PANJUT / PANJI NO. 06 TH IV - 31 MEI 2000

 

 

Jejak-Jejak Raibnya Duit Bulog

Skandal Bulog: Sejumlah bukti menguatkan pengucuran dana Rp35 miliar dari Yayasan Bina Sejahtera Warga Bulog. Empat lembar cek keluar dalam dua tahap pada Januari. Sebuah rekayasa pun disiapkan. Tiga nama disebut-sebut sebagai penerima kucuran duit itu.

Tanda terima itu bentuknya biasa saja. Isinya, berupa pernyataan telah menerima dari Yayasan Bina Sejahtera Warga Bulog, sebesar Rp35 miliar, sebagai pinjaman pemerintah untuk dana Aceh. Di bawahnya tertera daftar cek dari uang itu. Rinciannya, ada empat cek Bank Bukopin, lengkap dengan nomornya. Dua di antaranya dikeluarkan pada tanggal 13 Januari 2000, masing-masing nilainya Rp5 miliar. Sedangkan dua lainnya tertanggal 20 Januari 2000, masing-masing "lima belas miliar saja" dan "sepuluh miliar saja". Di bawahnya lagi tertera nama penerima, bernama Soewondo, aspri presiden RI, lengkap dengan tanda tangan.

Selain data-data yang tertera dalam selembar tanda terima ini, juga ada kuitansi dengan nilai yang sama, juga dari Yayasan Bina Sejahtera Warga Bulog dan diterima oleh Soewondo.
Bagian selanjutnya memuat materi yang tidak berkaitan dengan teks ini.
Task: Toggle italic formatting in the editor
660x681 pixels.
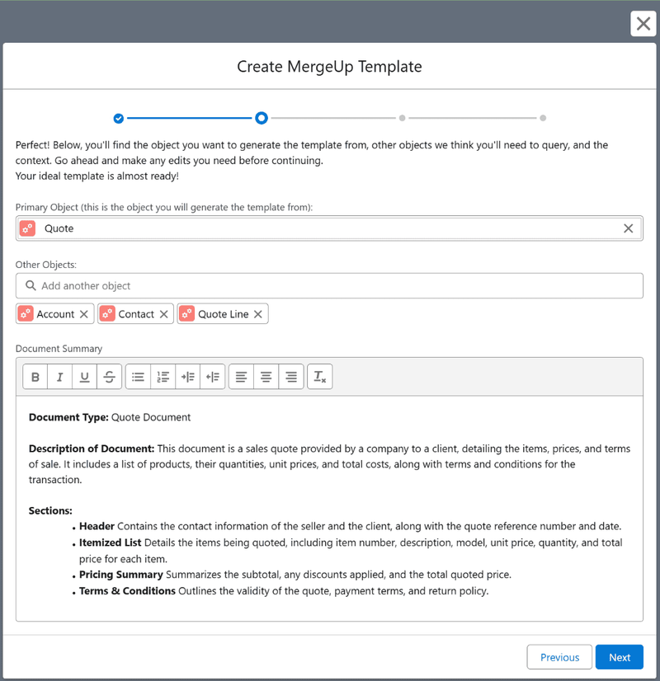Action: tap(60, 377)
Juga lengkap dengan tanda tangan dan materai. Adapun ceknya, diteken dua orang dengan cap yayasan.

Clear sudah. Skandal Bulog yang telah menjadi gunjingan dalam sebulan terakhir, makin kasat mata. Paling tidak, dari berkas yang diperoleh atas investigasi Panji, benar Soewondo-lah yang menerima empat lembar cek senilai "tiga puluh lima miliar rupiah saja" itu. Tokoh misterius yang dikenal sebagai tukang pijit Gus Dur itu sukses besar mengeruk duit yayasan di lingkungan Bulog itu.
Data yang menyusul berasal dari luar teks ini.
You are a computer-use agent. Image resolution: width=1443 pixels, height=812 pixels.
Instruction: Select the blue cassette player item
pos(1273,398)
Sampai di sini, berita yang beredar sebenarnya sudah cukup gamblang. Sapuan, wakil kepala Bulog, suatu hari di sekitar awal tahun, didatangi pria bernama Soewondo. Tionghoa beragama Islam ini mengaku punya hubungan khusus dengan Presiden Abdurrahman Wahid. Ia bilang, Istana sedang perlu dana sekitar Rp20 miliar. Untuk itu Soewondo minta tolong dicarikan dari dana taktis Bulog. Sapuan segera melapor ke kepala Bulog, ketika itu masih dijabat Jusuf Kalla. Namun, menteri yang pengusaha ini tak langsung percaya. Ia meminta surat tertulis langsung dari presiden. Nyatanya, surat yang diminta tak pernah sampai.

Mentok di Jusuf, tak membuat Sapuan bersurut langkah. Ketika Jusuf berangkat ke luar negeri, Sapuan meminta Mulyono, deputi penyaluran Bulog, segera mencairkan dana. Rupanya, tak jadi dari dana taktis, beralih ke dana yayasan. Jumlahnya pun sudah meningkat, menjadi Rp35 miliar. Tindakan itu diduga kuat dilakukan Sapuan karena ia diiming-imingi janji naik pangkat sebagai kepala Bulog. Alih-alih sukses dipromosi, keburu terbongkar.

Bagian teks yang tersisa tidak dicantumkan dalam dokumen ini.